WHAT YOU ARE ASKED TO DO: Retype the entries in full.

[Stored items]
----

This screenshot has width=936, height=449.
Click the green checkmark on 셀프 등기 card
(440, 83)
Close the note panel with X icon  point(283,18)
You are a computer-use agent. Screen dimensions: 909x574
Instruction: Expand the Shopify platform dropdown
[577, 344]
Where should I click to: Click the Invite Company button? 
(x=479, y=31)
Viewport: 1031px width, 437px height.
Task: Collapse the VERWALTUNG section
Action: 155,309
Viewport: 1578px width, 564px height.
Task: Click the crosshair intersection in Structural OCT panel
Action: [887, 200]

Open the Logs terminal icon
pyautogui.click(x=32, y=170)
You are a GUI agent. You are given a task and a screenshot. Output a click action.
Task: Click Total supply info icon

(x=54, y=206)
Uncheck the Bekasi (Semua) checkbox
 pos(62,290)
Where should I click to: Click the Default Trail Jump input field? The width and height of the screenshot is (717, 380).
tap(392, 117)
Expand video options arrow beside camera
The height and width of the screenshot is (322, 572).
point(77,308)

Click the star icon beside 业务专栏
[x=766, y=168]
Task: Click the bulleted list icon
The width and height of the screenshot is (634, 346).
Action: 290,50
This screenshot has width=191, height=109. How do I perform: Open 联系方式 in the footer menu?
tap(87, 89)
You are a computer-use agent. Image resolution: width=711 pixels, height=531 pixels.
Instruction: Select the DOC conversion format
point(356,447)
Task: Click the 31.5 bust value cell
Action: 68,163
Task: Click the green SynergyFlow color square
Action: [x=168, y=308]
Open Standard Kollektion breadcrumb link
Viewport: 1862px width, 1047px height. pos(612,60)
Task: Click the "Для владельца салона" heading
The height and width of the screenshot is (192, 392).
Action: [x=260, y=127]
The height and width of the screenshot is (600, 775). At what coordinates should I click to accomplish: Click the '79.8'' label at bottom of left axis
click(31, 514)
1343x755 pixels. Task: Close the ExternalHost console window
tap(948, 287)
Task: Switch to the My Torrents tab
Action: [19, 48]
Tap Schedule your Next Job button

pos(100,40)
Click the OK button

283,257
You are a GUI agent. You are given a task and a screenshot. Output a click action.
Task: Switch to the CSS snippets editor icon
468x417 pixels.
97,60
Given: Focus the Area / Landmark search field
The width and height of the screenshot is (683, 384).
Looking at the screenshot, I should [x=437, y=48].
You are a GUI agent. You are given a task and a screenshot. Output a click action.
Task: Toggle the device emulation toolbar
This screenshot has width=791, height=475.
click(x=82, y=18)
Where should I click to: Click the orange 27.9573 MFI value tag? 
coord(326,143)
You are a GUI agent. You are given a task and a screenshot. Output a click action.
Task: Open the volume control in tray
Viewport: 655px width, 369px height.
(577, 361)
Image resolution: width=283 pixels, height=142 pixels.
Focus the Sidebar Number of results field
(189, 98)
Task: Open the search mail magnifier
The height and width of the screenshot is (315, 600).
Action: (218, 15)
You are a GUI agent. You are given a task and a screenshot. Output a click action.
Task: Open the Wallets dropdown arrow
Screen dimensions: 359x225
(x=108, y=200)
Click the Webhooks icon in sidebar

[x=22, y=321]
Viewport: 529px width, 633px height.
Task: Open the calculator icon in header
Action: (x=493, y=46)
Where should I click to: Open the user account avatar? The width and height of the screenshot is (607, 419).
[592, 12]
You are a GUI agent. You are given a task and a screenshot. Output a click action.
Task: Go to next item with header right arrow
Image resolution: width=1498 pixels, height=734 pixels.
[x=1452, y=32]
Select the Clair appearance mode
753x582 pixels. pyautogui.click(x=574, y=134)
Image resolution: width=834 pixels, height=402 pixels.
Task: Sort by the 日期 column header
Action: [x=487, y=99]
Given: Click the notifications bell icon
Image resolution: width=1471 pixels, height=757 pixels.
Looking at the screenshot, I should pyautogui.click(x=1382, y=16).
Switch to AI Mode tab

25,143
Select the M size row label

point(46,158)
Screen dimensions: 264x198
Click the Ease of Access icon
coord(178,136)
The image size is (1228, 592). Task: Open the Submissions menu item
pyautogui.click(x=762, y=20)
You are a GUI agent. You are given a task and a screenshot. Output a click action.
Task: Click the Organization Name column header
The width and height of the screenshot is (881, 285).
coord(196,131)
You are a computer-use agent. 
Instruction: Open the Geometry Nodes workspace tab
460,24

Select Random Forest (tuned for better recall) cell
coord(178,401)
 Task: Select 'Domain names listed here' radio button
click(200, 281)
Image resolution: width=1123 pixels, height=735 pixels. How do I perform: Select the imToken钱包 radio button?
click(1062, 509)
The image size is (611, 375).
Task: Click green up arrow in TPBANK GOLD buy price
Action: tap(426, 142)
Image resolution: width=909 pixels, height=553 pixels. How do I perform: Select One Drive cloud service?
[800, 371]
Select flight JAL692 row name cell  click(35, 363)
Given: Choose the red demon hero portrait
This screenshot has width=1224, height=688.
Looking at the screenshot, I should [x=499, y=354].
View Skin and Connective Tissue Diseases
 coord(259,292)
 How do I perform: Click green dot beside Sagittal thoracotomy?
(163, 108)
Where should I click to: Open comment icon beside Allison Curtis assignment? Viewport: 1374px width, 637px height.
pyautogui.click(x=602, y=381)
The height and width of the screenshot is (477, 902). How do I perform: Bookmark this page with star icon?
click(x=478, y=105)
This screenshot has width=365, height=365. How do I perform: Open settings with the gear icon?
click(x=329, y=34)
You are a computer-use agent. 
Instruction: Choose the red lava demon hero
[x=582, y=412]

----

TASK RESPONSE:
This screenshot has width=936, height=449.
Click the green checkmark on 셀프 등기 card
(440, 83)
Close the note panel with X icon  point(283,18)
You are a computer-use agent. Screen dimensions: 909x574
Instruction: Expand the Shopify platform dropdown
[577, 344]
Where should I click to: Click the Invite Company button? 
(x=479, y=31)
Viewport: 1031px width, 437px height.
Task: Collapse the VERWALTUNG section
Action: 155,309
Viewport: 1578px width, 564px height.
Task: Click the crosshair intersection in Structural OCT panel
Action: [887, 200]

Open the Logs terminal icon
pyautogui.click(x=32, y=170)
You are a GUI agent. You are given a task and a screenshot. Output a click action.
Task: Click Total supply info icon

(x=54, y=206)
Uncheck the Bekasi (Semua) checkbox
 pos(62,290)
Where should I click to: Click the Default Trail Jump input field? The width and height of the screenshot is (717, 380).
tap(392, 117)
Expand video options arrow beside camera
The height and width of the screenshot is (322, 572).
point(77,308)

Click the star icon beside 业务专栏
[x=766, y=168]
Task: Click the bulleted list icon
The width and height of the screenshot is (634, 346).
Action: 290,50
This screenshot has width=191, height=109. How do I perform: Open 联系方式 in the footer menu?
tap(87, 89)
You are a computer-use agent. Image resolution: width=711 pixels, height=531 pixels.
Instruction: Select the DOC conversion format
point(356,447)
Task: Click the 31.5 bust value cell
Action: 68,163
Task: Click the green SynergyFlow color square
Action: [x=168, y=308]
Open Standard Kollektion breadcrumb link
Viewport: 1862px width, 1047px height. pos(612,60)
Task: Click the "Для владельца салона" heading
The height and width of the screenshot is (192, 392).
Action: [x=260, y=127]
The height and width of the screenshot is (600, 775). At what coordinates should I click to accomplish: Click the '79.8'' label at bottom of left axis
click(31, 514)
1343x755 pixels. Task: Close the ExternalHost console window
tap(948, 287)
Task: Switch to the My Torrents tab
Action: [19, 48]
Tap Schedule your Next Job button

pos(100,40)
Click the OK button

283,257
You are a GUI agent. You are given a task and a screenshot. Output a click action.
Task: Switch to the CSS snippets editor icon
468x417 pixels.
97,60
Given: Focus the Area / Landmark search field
The width and height of the screenshot is (683, 384).
Looking at the screenshot, I should [x=437, y=48].
You are a GUI agent. You are given a task and a screenshot. Output a click action.
Task: Toggle the device emulation toolbar
This screenshot has width=791, height=475.
click(x=82, y=18)
Where should I click to: Click the orange 27.9573 MFI value tag? 
coord(326,143)
You are a GUI agent. You are given a task and a screenshot. Output a click action.
Task: Open the volume control in tray
Viewport: 655px width, 369px height.
(577, 361)
Image resolution: width=283 pixels, height=142 pixels.
Focus the Sidebar Number of results field
(189, 98)
Task: Open the search mail magnifier
The height and width of the screenshot is (315, 600).
Action: (218, 15)
You are a GUI agent. You are given a task and a screenshot. Output a click action.
Task: Open the Wallets dropdown arrow
Screen dimensions: 359x225
(x=108, y=200)
Click the Webhooks icon in sidebar

[x=22, y=321]
Viewport: 529px width, 633px height.
Task: Open the calculator icon in header
Action: (x=493, y=46)
Where should I click to: Open the user account avatar? The width and height of the screenshot is (607, 419).
[592, 12]
You are a GUI agent. You are given a task and a screenshot. Output a click action.
Task: Go to next item with header right arrow
Image resolution: width=1498 pixels, height=734 pixels.
[x=1452, y=32]
Select the Clair appearance mode
753x582 pixels. pyautogui.click(x=574, y=134)
Image resolution: width=834 pixels, height=402 pixels.
Task: Sort by the 日期 column header
Action: [x=487, y=99]
Given: Click the notifications bell icon
Image resolution: width=1471 pixels, height=757 pixels.
Looking at the screenshot, I should pyautogui.click(x=1382, y=16).
Switch to AI Mode tab

25,143
Select the M size row label

point(46,158)
Screen dimensions: 264x198
Click the Ease of Access icon
coord(178,136)
The image size is (1228, 592). Task: Open the Submissions menu item
pyautogui.click(x=762, y=20)
You are a GUI agent. You are given a task and a screenshot. Output a click action.
Task: Click the Organization Name column header
The width and height of the screenshot is (881, 285).
coord(196,131)
You are a computer-use agent. 
Instruction: Open the Geometry Nodes workspace tab
460,24

Select Random Forest (tuned for better recall) cell
coord(178,401)
 Task: Select 'Domain names listed here' radio button
click(200, 281)
Image resolution: width=1123 pixels, height=735 pixels. How do I perform: Select the imToken钱包 radio button?
click(1062, 509)
The image size is (611, 375).
Task: Click green up arrow in TPBANK GOLD buy price
Action: tap(426, 142)
Image resolution: width=909 pixels, height=553 pixels. How do I perform: Select One Drive cloud service?
[800, 371]
Select flight JAL692 row name cell  click(35, 363)
Given: Choose the red demon hero portrait
This screenshot has width=1224, height=688.
Looking at the screenshot, I should [x=499, y=354].
View Skin and Connective Tissue Diseases
 coord(259,292)
 How do I perform: Click green dot beside Sagittal thoracotomy?
(163, 108)
Where should I click to: Open comment icon beside Allison Curtis assignment? Viewport: 1374px width, 637px height.
pyautogui.click(x=602, y=381)
The height and width of the screenshot is (477, 902). How do I perform: Bookmark this page with star icon?
click(x=478, y=105)
This screenshot has width=365, height=365. How do I perform: Open settings with the gear icon?
click(x=329, y=34)
You are a computer-use agent. 
Instruction: Choose the red lava demon hero
[x=582, y=412]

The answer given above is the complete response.